La pazienza di Dio, inesauribile, ha la sua declinazione ecclesiale nella dialettica tra il già e il non ancora e la sua coniugazione personale nella grandezza d’animo (cfr. 1Cor 13,4). Non è semplice tolleranza delle difficoltà o mera sopportazione fatalista delle avversità, ma è fortezza d’animo che rende capaci di sostenere tanto i rapporti intra-ecclesiali (cfr. Col 3,12), quanto le relazioni con tutti (cfr. 1Tes 5,14). Per il cristiano la pazienza, essendo coestensiva alla fede in Dio, è sia makrothymía, capacità di guardare e sentire in grande, sia hypomone, perseveranza, fede che dura nel tempo.

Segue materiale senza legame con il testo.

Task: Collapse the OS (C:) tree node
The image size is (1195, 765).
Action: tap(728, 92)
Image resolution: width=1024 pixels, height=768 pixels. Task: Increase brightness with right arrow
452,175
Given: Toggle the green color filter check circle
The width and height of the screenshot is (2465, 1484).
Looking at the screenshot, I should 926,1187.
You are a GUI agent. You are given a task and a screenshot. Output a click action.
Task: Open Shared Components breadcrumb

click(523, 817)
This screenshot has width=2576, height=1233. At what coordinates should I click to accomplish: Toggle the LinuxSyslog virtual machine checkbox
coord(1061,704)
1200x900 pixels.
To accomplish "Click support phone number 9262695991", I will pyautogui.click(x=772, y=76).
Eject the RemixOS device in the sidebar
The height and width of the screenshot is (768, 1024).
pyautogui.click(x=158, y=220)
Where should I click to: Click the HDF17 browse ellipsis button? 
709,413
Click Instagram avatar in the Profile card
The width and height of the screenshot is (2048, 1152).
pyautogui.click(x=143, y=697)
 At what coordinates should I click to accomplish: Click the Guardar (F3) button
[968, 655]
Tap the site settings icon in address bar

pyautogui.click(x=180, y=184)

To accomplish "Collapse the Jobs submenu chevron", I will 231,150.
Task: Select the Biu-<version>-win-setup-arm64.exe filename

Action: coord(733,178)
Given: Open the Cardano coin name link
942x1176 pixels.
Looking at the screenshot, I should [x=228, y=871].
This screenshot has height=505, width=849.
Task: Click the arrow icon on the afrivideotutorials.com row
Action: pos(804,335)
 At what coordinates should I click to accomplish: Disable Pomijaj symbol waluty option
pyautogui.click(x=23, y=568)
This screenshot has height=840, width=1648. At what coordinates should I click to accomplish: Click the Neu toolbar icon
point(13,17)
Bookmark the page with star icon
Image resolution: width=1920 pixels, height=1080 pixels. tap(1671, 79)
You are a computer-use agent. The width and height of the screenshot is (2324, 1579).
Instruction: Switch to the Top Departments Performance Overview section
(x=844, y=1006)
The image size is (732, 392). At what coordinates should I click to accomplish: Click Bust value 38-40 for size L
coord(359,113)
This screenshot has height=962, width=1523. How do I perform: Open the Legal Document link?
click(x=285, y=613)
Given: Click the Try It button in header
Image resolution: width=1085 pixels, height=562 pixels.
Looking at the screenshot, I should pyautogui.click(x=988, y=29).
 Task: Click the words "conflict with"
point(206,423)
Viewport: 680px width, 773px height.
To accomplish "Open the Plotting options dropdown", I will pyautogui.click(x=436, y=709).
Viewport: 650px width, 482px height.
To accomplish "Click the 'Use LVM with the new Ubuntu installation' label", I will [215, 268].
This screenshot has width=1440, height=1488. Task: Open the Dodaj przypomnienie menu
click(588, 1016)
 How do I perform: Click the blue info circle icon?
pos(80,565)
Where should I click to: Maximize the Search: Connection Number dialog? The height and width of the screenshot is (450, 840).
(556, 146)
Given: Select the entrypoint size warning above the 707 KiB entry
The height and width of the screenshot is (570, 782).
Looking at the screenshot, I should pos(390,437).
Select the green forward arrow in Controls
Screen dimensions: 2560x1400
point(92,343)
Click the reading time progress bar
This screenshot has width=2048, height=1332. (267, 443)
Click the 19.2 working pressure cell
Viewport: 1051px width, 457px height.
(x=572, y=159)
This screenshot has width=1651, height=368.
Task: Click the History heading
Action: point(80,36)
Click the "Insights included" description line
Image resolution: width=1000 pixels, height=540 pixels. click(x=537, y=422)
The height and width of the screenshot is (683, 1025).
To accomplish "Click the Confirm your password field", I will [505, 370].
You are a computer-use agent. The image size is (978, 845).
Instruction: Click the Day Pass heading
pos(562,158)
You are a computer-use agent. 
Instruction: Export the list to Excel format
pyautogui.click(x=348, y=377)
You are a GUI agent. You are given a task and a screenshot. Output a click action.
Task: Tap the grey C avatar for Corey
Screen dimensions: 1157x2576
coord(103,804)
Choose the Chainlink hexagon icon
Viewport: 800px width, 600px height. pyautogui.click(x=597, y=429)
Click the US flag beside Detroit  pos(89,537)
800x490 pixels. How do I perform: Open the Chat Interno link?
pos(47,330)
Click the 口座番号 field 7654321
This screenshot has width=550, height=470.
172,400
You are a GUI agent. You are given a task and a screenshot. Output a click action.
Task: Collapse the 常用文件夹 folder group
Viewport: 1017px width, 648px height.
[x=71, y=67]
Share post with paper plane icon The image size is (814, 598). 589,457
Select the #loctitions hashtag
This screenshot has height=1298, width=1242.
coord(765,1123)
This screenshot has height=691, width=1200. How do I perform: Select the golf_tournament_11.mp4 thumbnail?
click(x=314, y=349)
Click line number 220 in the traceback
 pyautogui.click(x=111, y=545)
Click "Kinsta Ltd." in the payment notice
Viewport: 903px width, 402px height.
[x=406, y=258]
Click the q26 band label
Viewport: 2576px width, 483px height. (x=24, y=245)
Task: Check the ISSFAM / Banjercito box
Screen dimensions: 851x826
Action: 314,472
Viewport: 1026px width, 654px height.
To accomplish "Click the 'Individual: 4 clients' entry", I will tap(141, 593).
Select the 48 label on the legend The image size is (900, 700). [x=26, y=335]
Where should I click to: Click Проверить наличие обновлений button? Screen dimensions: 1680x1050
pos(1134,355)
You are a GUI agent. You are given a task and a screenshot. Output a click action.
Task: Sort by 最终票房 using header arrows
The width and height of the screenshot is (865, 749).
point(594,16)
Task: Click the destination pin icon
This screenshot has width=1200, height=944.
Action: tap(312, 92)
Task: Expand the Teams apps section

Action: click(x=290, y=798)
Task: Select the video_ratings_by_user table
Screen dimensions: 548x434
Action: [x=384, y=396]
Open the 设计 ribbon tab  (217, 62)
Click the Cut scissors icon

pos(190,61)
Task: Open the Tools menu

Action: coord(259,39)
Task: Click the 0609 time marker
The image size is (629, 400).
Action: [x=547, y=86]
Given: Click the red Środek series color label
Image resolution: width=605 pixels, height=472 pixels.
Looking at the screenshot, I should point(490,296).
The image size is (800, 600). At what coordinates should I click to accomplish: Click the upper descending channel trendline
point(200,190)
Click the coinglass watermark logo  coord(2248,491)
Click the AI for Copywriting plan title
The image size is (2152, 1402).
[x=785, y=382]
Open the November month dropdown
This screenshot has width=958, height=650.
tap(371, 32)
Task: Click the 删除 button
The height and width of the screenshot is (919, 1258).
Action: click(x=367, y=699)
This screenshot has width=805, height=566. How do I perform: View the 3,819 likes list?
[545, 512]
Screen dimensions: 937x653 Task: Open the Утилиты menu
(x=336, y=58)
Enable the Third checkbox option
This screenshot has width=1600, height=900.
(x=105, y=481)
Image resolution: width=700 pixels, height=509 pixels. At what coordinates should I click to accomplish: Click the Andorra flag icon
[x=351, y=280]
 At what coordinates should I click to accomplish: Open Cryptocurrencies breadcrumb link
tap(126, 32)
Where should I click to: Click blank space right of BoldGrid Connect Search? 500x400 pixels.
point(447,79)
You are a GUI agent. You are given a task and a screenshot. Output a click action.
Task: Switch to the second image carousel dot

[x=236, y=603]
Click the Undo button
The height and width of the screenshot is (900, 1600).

A giudizio di san Cipriano, la pazienza è la summa virtus: «Il fatto di essere cristiani è opera della fede e della speranza, ma perché la fede e la speranza possano giungere a produrre frutti, abbisognano della pazienza» (De bono patientiae, 13). «La fede, messa alla prova, produce pazienza» (Gc 1,3), «la tribolazione produce pazienza» (Rm 5,3), la quale vaglia, come oro nel crogiolo, la speranza che non delude (cfr. Rm 5,5).